Some BsADCs have been studied in preclinical and clinical settings. The mechanism of BsADCs to enhance cytotoxicity is likely due to the improved internalization. The cell binding of antibodies showed that 23V-MMAE BsADC had a better binding to JIMT-1 cell line compared to the controls 2V-MMAE and 3V-MMAE. The results also demonstrated that BsAb had a specific targeting to tumor cells when mixed with normal breast tissue cell MCF10A. At the same time, 23V-MMAE BsADC kept a slightly higher internalization than the control 2V-MMAE.

HER3 also plays essential roles in cancer pathogenesis and is a compelling target for cancer treatment [45]. The 3V-MMAE showed high cytotoxic activity against JIMT-1 cells in vitro. Curiously, there was no tumor growth inhibition in JIMT-1 xenograft model. There is no marketed HER3-targeting therapy and the clinical development of HER3-targeting therapeutics is progressing slowly due to the lack of biomarkers [46]. The tumor inhibitory effect of 2V-MMAE was similar to that of 23V-MMAE BsADC, which might be due to that the tumor-bearing JIMT-1 model was a T-DM1-resistant cell line. It was necessary to further construct a 2V-MMAE-resistant cell line for tumor growth inhibition studies in future.

There have been many reports in literature that ADCs with higher DAR values exhibit greater potency in vitro but are often inferior in vivo [22, 41, 42]. Hamblett and his colleges constructed cAC10-MMAE, which containing different drug-mAb ratios, and found that the potent activity in vitro was shown when DAR was 8 but a high therapeutic index was demonstrated when DAR was 2–4 [22]. That might be caused by the hydrophobicity of payload, lead to a pharmacokinetic penalty [41]. Our pharmacokinetic results were also similar to previous reports, the 23V-MMAE BsADC had a quick plasma clearance compared with BsAb. According to previous reports, we designed the BsADC that had about 3 drugs conjugating one BsAb. In order to reach the DAR of 3, an easily oxidized cysteine residual in the hinge region was introduced by the BAPTS bsAb production platform [24]. We also mutated the a.a. 205 in the light chain to cysteine for site specific drug conjugation, which had been reported that had a 98% conjugation efficiency and high homogeneity.

The average DAR numbers analyzed by UV/Vis, HIC, and LC/MS were slightly different. The DAR from HIC analysis was consistent with LC/MS analysis, but slightly lower than the DAR determined by UV/Vis. The change maybe caused by the aggregates in the BsADC. The drug load distribution of HIC and LC/MS showed that the majority of BsADC had three payloads, which was in line with our design. The molecular weight of MC-vc-PAB-MMAE was 1317 Da, which would change to 1335 Da after the succinimide hydrolysis resulting in ring-open form. Tumey and his colleges reported that the ring-open form linker of maleimide-based ADCs showed equivalent cytotoxicity but improved in vitro stability and PK exposure [47]. One further research direction is to promote the succinimide hydrolysis to improve the BsADC stability.
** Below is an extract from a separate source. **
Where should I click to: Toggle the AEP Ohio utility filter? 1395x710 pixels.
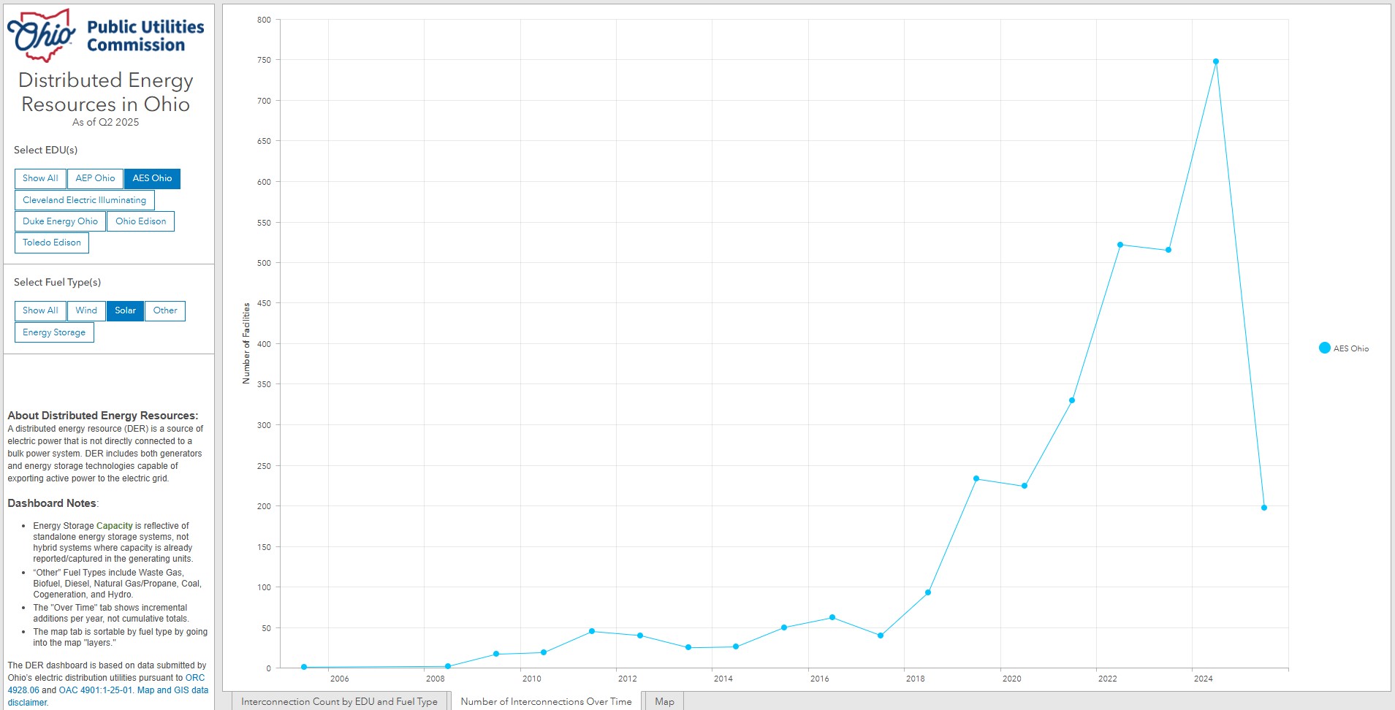[x=95, y=178]
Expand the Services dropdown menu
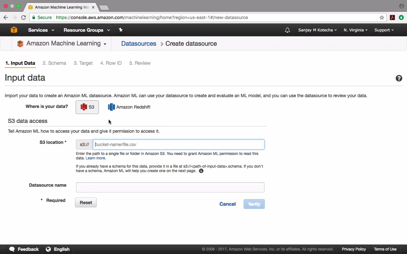Viewport: 407px width, 254px height. [x=41, y=30]
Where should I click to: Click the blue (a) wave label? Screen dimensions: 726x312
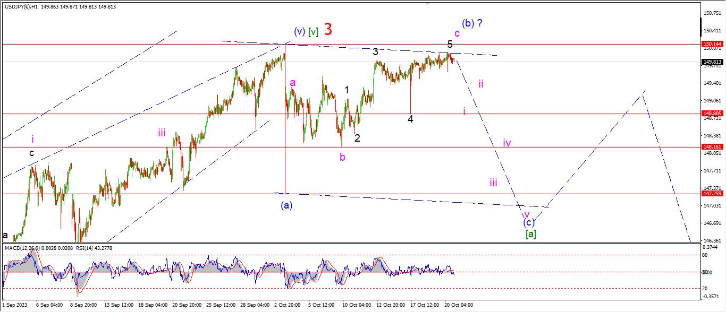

The immunoconjugates with cytotoxic agents, including ADCs, immunotoxins, or radioimmunoconjugates (RICs), are designed to enhance effectiveness of the targeted therapy. Similar to ADCs, immunotoxins are molecules containing an antibody conjugated with a peptidic cytotoxic drug via a linker [48, 49]. The specificity, affinity and internalization of antibody all need to be considered in selecting antibodies for immunotoxins and ADCs. Based on the immunotoxin researches in our laboratory [50, 51], the HER2/HER3 BsAb also could be applied to the construction of bispecific immunotoxins.

In this study, we constructed a HER2 and HER3-targeting ADC, characterized its target specificity in vitro, and evaluated its anti-tumor activity and therapeutic potential in treating breast cancers. We believe the bispecific ADC concept can be applied to the development of more potent new cancer therapeutics than the monospecific ADCs.